● **Page excerpt**:
━━━━

Another String reversal question

S

Siemel Naran

Francis Glassborow said:
<[email protected]>, Siemel

I think that I probably have an unusually extensive reading of relevant
literature but cannot recall any such statement being made by good, bad
or indifferent authors. Perhaps you could jog my memory with a few
references.

While I would give 'use bool to report success/failure' as a very strong
guideline, it is not an option when writing code that needs to be
compatible to all versions of C and to C++ so I continue to have strong
doubts that any convention such as the one you claim exists in the wider
C & C++ programming community.

Note that zero denotes success for return from main, and it also does so
for comparison functions passed to qsort and bsearch but it does not do
so for comparison functions passed to the various C++ sort and search
functions.

For the record, that convention is something I came up, and a few people
use. But I don't think anyone read throughout the land has said anything
like it.
 
D

Dhruv

I do not think you are thinking clearly about what happens on hardware
that has address registers, and particularly with oSs that do proper
memory management.

I do not know what address registers are. The only hardware that I'm
partially familiar with is the current x386 and pentium architecture, so
whatever I think is in terms of that hardware. It would be nice if you
could explain what happens on architectures with 'address registers', and
what they actually are?

Regards,
-Dhruv.
 
F

Francis Glassborow

Dhruv said:
I do not know what address registers are. The only hardware that I'm
partially familiar with is the current x386 and pentium architecture, so
whatever I think is in terms of that hardware. It would be nice if you
could explain what happens on architectures with 'address registers', and
what they actually are?

This is not the place for a lesson on hardware architecture. However
even the most elementary experience of X86 architectures requires some
knowledge that the standard register set include various special purpose
registers (SI, DI, SP and BP are examples that I recall from the days
when I had to dabble at that low a level). However the important issue
is that protected memory systems check values that purport to be
addresses and take action if the value is not available to the process.
Doing anything that uses an invalid pointer value (i.e. rvalue or
address in this context) is outside the domain of the C++ Standard and
so is undefined by the Standard.

The point at issue is that address registers in a protected memory
system are sometimes designed to trap when an out of range value is
loaded into them and there is nothing that a C++ programmer can do in
such circumstances.

━━━━

● **Set of tasks**:
(a) Answer these questions using the forum thread on string reversal:
(i) For which two C functions does a zero return from a comparison function denote success?
(ii) Which hardware does Dhruv say he is partially familiar with?
(iii) According to Francis Glassborow, what are address registers in a protected memory system sometimes designed to do?
(b) List every special-purpose register named in the forum thread on string reversal.
(c) Carry on the forum thread on string reversal from its last sentence.
The lines after this point are not needed.

● **Data extract**:
━━━━

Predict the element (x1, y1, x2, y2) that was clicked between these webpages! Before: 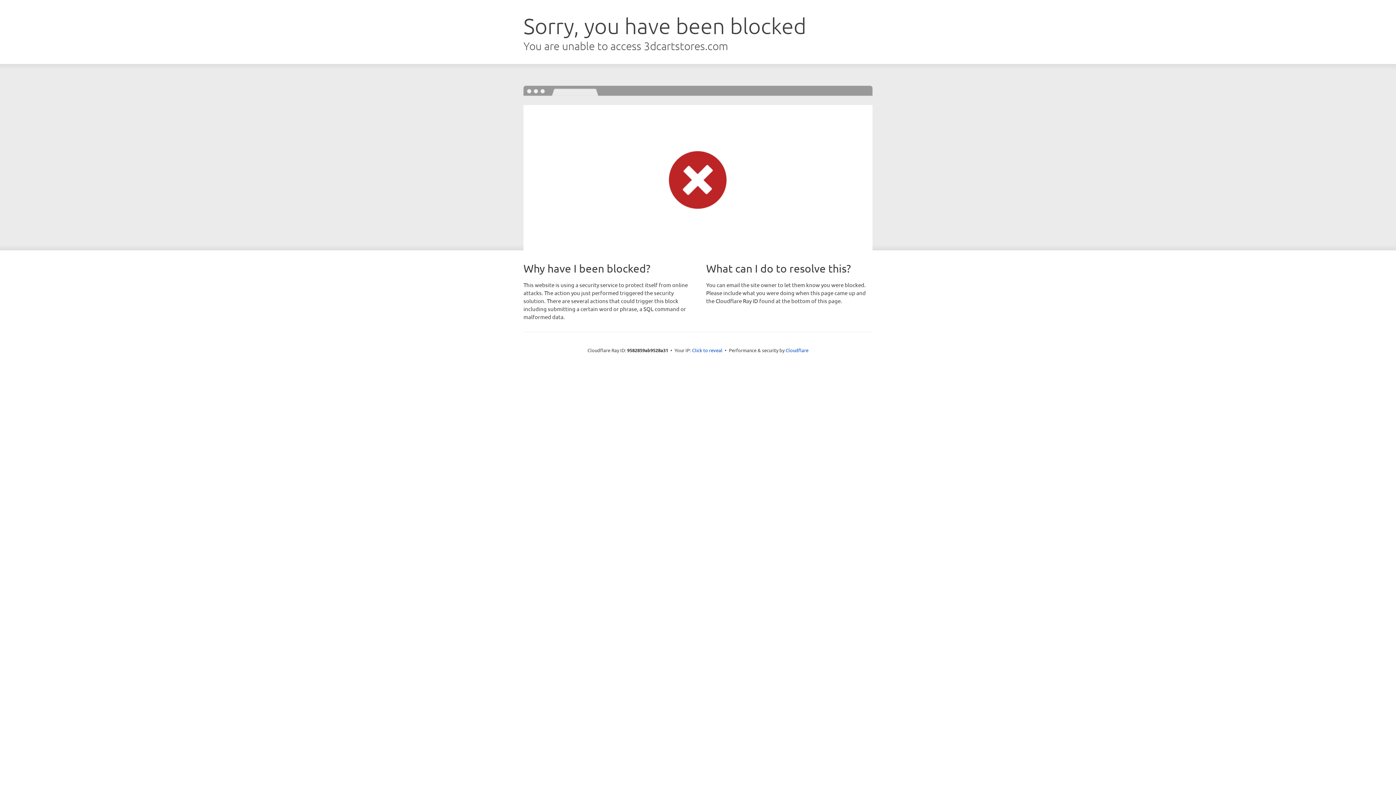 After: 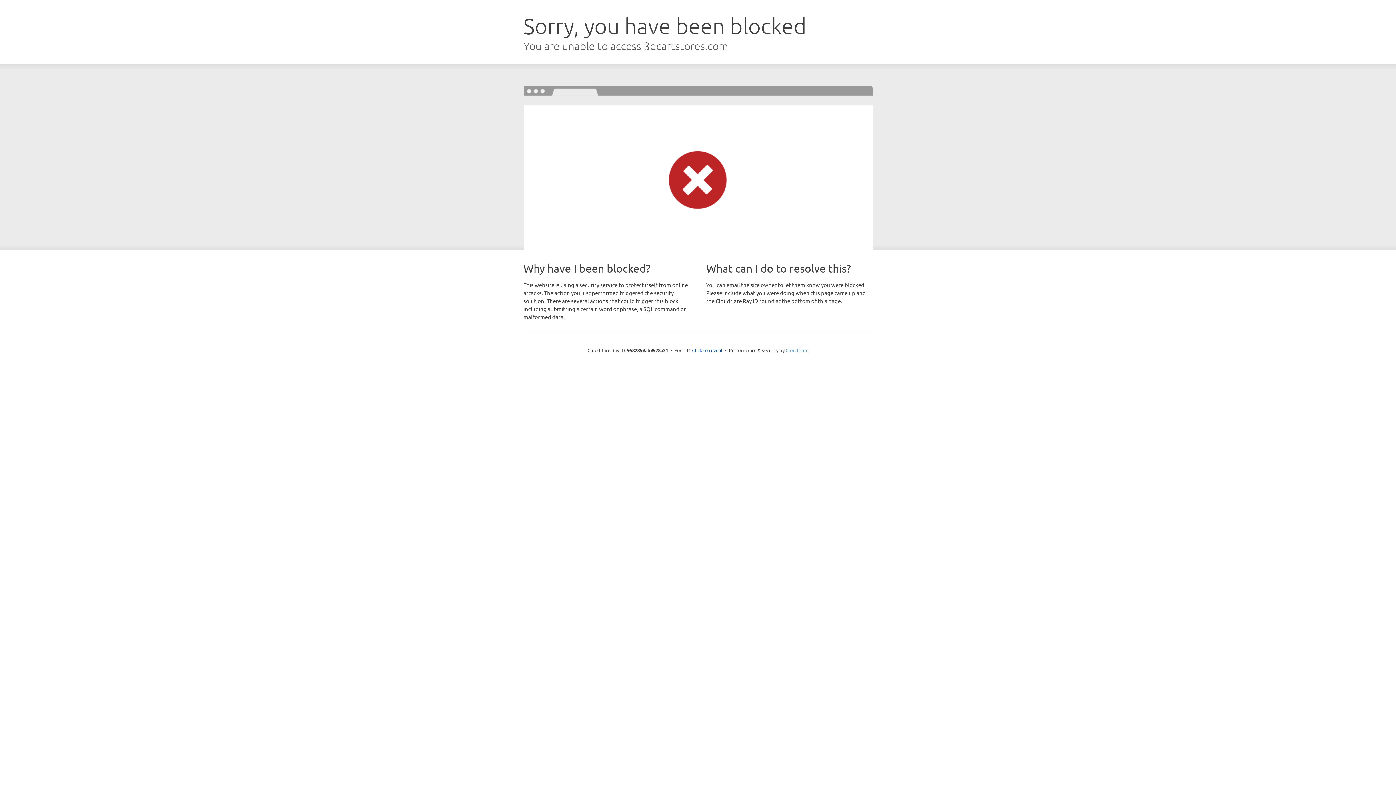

━━━━

● **Outputs in order**:
(a)
(i) qsort and bsearch
(ii) The current x386 and pentium architecture
(iii) Trap when an out-of-range value is loaded into them

(b) SI, DI, SP, BP

(c)
 
F

Francis Glassborow

In message
Siemel said:
For the record, that convention is something I came up, and a few people
use. But I don't think anyone read throughout the land has said anything
like it.

Oh you mean "Siemel Naran's" convention. That is very different from
'the convention' which would claim some for of general acceptance. In
addition treating personal coding conventions as if they were universal
is very dangerous particularly when that information is handed out to
the inexperienced.
 
D

Dave Harris

In particular, what's wrong with computing p+2? What's the rationale
behind not allowing it?

p+1 is allowed because x is treated as an array of length 1, and p+1
is the one-past-the-end value, which is fine. p+2 is not fine. It may
point to memory which is not owned by the program, and C++ is allowed
to trap as soon as such an address is evaluated.

AFAIK, delete is not allowed to mofdify the pointer passed to it,
so just accessing the value stored in the pointer should not be a
problem?

Even if p has the same bit pattern, the memory which that bit pattern
refers to no longer belongs to the program. So again C++ is allowed
to trap on load.

-- Dave Harris, Nottingham, UK
 
R

Ron Natalie

[mod note: setting your newsreader to post with a width of less than 80 columns
will avoid this type of formatting problem.]

Dhruv said:
It would be nice if you
could explain what happens on architectures with 'address registers', and
what they actually are?

This whole "one-past-the-end" issue came from a very real environment that
was in popular
use at the time the C standard was originally being hammered out. It was
the 80x86 segmented
(pre-386) architectures. While there were others as well, like your
beloved Pentium, it was
very popular in it's day. The issue was that these architectures could
only index 16-bits worth
of address space at a time, a separate register held the rest of the
address. Without specifically
mandating the one-past-the-end guarantees, it was quite possible that an
object/array could be
placed at the end of a 64K segment. The one past the end address could
roll over to be have
a value LESS than an address inside the array (if the behavior was left
undefined as other outside
the bounds of arrays are even today).

Maybe you can assume a flat address space today, but who knows what the
future will bring.
Perhaps some day we'll end up with huge cross-network addresses (such an
architecture
did exist in the past: the Apollo Domain). It may be once again
advantageous to work with
local pointers that are subsets of the global address space, and the
one-past-the-end guarantee
will need come into play again.

Another issue is while by and large most architectures only trap invalid
acesses when you actually
read or write through pointers to invalid memory, nothing precludes a
machine from trapping when
you manipulate an invalid pointer value. Again you will need the
one-past-the-end guarantee.
This might happen someday when security and reliability become more
important that the current
cavalier Microsoft-induced attitude.

Believe me, it can happen and be best to make your application clean against
reliance on undefined
behavior. Lots of heartburn when apps were ported to the first 64 bit
architectures in common use
in micros (Alpha) because people assumed a things like the size of pointers
and the various other
types. We also had fun because while most machines trap only computations
involving invalid
floating point numbers, the Alpha (which was fine by the language) trapped
even loading invalid
floats into the fp registers. Our bad for assuming we could put (possibly)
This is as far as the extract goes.